-- PAGE TEXT --
☆ ☆ ☆ ☆ ☆

For those of us faculty members at Brentwood who have had the opportunity in the past few weeks to connect with Upper School students on campus, we have been thrilled to see and hear teenagers revert, in the best possible ways, to the glee and silliness and competition of being kids during our “MadSplash” events. As I discussed strategy with one deep-voiced senior, he rediscovered his LEGO skills and tried to remember how long it had been since he had tinkered. We saw teams of students dig in their heels and figure out the tricks of the water balloon launchers on the football field; some built paper airplanes, some created sandcastles together, and some competitively ate watermelon. And I learned things about kids that I would never have known. For example, Brentwood boasts a pair of sisters, one a junior and one a freshman, who have preternatural skill at writing their names in Sharpie with their toes.
In addition to the “live” Splash events on campus, many students have participated in virtual competitions. Our first ever “Cupcake Wars,” hosted by Junior Dean Jess Chaintreuil, pitted students against one another in an epic mission to build an eagle out of frosting and vanilla cake, as the rest of the community watched from home. There was definitely some frosting on some faces. We will be hosting a trivia night this evening; it will be less sticky than cupcakes, but equally competitive.
The “MadSplash” events, both virtual and in-person, are in lieu of the beloved September Splash tradition of the Upper School, during which grades 9 through 12 compete against one other in everything from trivia to dodgeball, culminating in a gigantic relay; it is impossible to recreate the competition and the glory of Splash as its been in the past, but we have certainly embraced the best parts of these events as we aim for fun and levity in the midst a challenging year. In many ways, the students have expressed their appreciation for and amazement in the little things that they never would have noticed before. Please know that your teenager’s inner child lives on; the laughter, shrieks, and fun, as well as the connections and collaboration, are such a crucial part of their experience of growth and development. Whether in the classroom, on the athletic field, at lunchtime, or during structured SEL activities, we look forward to seeing that twinkle in our students’ eyes as we transition back towards in-person learning.

☆ ☆ ☆ ☆ ☆

-- DATA SEGMENT --

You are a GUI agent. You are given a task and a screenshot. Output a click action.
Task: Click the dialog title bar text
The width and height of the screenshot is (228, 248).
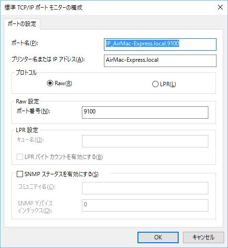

☆ ☆ ☆ ☆ ☆

-- GIVEN TASK A --
Using the Brentwood Splash text, explain why the school held the "MadSplash" events.
-- GIVEN TASK B --
According to the Brentwood Splash text, who hosted the first "Cupcake Wars"?

-- WRITTEN REPLY A --
The "MadSplash" events replaced the Upper School's September Splash tradition, in which grades 9 through 12 compete in events ending in a big relay. That competition couldn't be recreated as it had been in the past, so the school kept the best parts of those events to bring fun and levity to a challenging year.

-- WRITTEN REPLY B --
Junior Dean Jess Chaintreuil.